Setelah pengambilan sampel air galon di Ruang Bagian Kesehatan
Lingkungan, sampel air kemudian dimasukkan ke dalam cairan lactose sesuai
porsinya masing-masing pada rak tabung dan dimasukkan ke dalam inkubator
dengan suhu 35oC selama 2 x 24 jam. Apabila setelah 2 x 24 jam terdapat
gelembung gas pada tabung durham maka percobaan pada tabung dianggap
positif dan apabila tidak ada gelembung gas maka percobaan dianggap negatif.
Hal ini dilakukan karena bakteri Coliform dapat membentuk gelembung gas
dalam waktu 2 x 24 jam pada suhu 35oC.
Berdasarkan uji perkiraan ini, dari ketujuh sampel yakni masing-masing 5
tabung reaksi yang berisi 10 ml sampel air (6 ml cairan lactose), 1 tabung yang
berisi 1 ml sampel air (10 ml cairan lactose), dan 1 tabung yang berisi 0,1 ml
sampel air (10 ml cairan lactose) tidak ditemukan adanya gelembung dalam
tabung durham. Hal ini menandakan bahwa air galon di Ruang Bagian
Kesehatan Lingkungan Universitas Hasanuddin tidak terkontaminasi oleh
bakteri golongan Coliform dan pemeriksaan bakteri ini tidak dilanjutkan ke
tahap uji penegasan. Hal ini sesuai dengan ketentuan persyaratan bakteriologis
25
air minum yang tercantum dalam Keputusan Menteri Kesehatan Nomor:
492/MenKes/SK/IV/2010 khususnya kandungan bakteri E.coli dengan kadar
maksimum 0/100ml. Sehingga dapat disimpulkan bahwa air galon di Ruang
Bagian Kesehatan Lingkungan Universitas Hasanuddin dianggap layak untuk
dikonsumsi sehari-hari.
26
BAB V
PENUTUP
A. Kesimpulan
Berdasarkan hasil pemeriksaan bakteriologis dalam tahap uji perkiraan
menunjukkan bahwa tidak terdapat bakteri Coliform pada air galon di Ruang
Bagian Kesehatan Lingkungan Universitas Hasanuddin, sehingga dinyatakan
layak konsumsi.
B. Saran
1. Bagi pemerintah setempat agar mengupayakan untuk terus memantau dan
mengawasi depot-depot air minum, serta lebih memperhatikan sarana
penyediaan air bersih dam air minum untuk masyarakat sehingga derajat
kesehatan masyarakat setempat dapat lebih ditingkatkan.

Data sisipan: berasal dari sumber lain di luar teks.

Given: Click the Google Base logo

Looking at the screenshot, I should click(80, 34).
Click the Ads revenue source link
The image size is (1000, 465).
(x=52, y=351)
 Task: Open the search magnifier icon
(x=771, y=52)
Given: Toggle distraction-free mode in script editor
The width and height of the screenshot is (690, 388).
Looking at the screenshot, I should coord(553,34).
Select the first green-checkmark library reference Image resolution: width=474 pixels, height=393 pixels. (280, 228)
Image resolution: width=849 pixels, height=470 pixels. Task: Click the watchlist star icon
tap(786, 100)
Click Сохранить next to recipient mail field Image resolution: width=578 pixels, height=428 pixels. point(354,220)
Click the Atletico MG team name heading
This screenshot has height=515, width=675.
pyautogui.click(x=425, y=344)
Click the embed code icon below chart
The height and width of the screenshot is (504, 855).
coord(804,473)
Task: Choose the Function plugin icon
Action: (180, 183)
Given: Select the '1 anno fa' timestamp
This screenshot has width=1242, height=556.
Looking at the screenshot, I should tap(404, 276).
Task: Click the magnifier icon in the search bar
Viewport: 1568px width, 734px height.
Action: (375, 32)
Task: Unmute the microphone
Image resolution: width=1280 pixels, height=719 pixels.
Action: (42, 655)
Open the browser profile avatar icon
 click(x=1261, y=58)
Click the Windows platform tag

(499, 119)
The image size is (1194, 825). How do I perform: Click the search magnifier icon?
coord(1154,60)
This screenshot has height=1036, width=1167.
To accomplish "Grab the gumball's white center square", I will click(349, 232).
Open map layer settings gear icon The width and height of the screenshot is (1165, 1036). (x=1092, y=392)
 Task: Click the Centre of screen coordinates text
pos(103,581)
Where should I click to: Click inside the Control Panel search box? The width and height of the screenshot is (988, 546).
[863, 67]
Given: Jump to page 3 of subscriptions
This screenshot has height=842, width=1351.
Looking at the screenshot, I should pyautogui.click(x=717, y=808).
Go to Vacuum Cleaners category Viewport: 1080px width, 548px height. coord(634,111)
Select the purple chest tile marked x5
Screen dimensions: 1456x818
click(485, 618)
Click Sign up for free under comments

2. Bagi masyarakat setempat agar senantiasa menjaga kebersihan lingkungan,
menjaga galon dan dispenser dari bahan kontaminan, sehingga air yang
dikonsumsi tetap aman untuk dikonsumsi.
3. Bagi praktikan agar informasi yang telah diperoleh terkait pemeriksaan
bakteriologis dapat disampaikan kepada pihak yang berwenang untuk
dijadikan sebagai bahan acuan dan pertimbangan kedepannya agar tidak
hanya sebatas memenuhi tuntutan mata kuliah.